=== Section Start ===
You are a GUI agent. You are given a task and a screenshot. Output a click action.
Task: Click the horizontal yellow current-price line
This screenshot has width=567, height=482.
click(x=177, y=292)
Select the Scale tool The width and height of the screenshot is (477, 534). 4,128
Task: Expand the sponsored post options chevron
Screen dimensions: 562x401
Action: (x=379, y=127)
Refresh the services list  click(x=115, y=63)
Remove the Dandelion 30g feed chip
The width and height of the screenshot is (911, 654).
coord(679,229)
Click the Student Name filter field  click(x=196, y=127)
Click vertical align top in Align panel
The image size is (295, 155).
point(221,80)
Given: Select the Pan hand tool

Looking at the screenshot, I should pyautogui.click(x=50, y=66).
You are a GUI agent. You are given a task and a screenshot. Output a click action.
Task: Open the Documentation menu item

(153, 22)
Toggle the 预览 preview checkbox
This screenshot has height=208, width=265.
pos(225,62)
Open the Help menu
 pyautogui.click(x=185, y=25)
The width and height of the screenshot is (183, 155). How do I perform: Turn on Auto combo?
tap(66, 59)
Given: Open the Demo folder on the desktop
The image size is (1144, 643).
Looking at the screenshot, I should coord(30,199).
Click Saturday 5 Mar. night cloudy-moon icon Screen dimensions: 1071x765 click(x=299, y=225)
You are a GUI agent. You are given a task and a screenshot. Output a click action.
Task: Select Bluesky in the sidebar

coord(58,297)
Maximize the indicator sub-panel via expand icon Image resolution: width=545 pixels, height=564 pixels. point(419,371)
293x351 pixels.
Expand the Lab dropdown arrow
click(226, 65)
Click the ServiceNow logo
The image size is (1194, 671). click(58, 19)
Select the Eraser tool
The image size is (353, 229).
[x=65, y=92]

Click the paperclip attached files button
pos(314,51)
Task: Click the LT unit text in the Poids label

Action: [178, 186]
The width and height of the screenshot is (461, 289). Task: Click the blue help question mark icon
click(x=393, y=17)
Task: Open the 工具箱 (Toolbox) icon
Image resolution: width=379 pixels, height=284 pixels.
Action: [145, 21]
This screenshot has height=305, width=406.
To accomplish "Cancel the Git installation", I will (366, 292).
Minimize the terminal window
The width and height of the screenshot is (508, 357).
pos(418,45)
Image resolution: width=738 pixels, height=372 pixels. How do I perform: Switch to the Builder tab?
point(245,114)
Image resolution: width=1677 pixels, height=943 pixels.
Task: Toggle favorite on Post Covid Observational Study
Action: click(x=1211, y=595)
=== Section End ===
Exercise goal → An exact copy of the lines from the one with "Maximize the indicator" to the final line of the entries is all that the answer should hold.

Task output →
Maximize the indicator sub-panel via expand icon Image resolution: width=545 pixels, height=564 pixels. point(419,371)
293x351 pixels.
Expand the Lab dropdown arrow
click(226, 65)
Click the ServiceNow logo
The image size is (1194, 671). click(58, 19)
Select the Eraser tool
The image size is (353, 229).
[x=65, y=92]

Click the paperclip attached files button
pos(314,51)
Task: Click the LT unit text in the Poids label

Action: [178, 186]
The width and height of the screenshot is (461, 289). Task: Click the blue help question mark icon
click(x=393, y=17)
Task: Open the 工具箱 (Toolbox) icon
Image resolution: width=379 pixels, height=284 pixels.
Action: [145, 21]
This screenshot has height=305, width=406.
To accomplish "Cancel the Git installation", I will (366, 292).
Minimize the terminal window
The width and height of the screenshot is (508, 357).
pos(418,45)
Image resolution: width=738 pixels, height=372 pixels. How do I perform: Switch to the Builder tab?
point(245,114)
Image resolution: width=1677 pixels, height=943 pixels.
Task: Toggle favorite on Post Covid Observational Study
Action: click(x=1211, y=595)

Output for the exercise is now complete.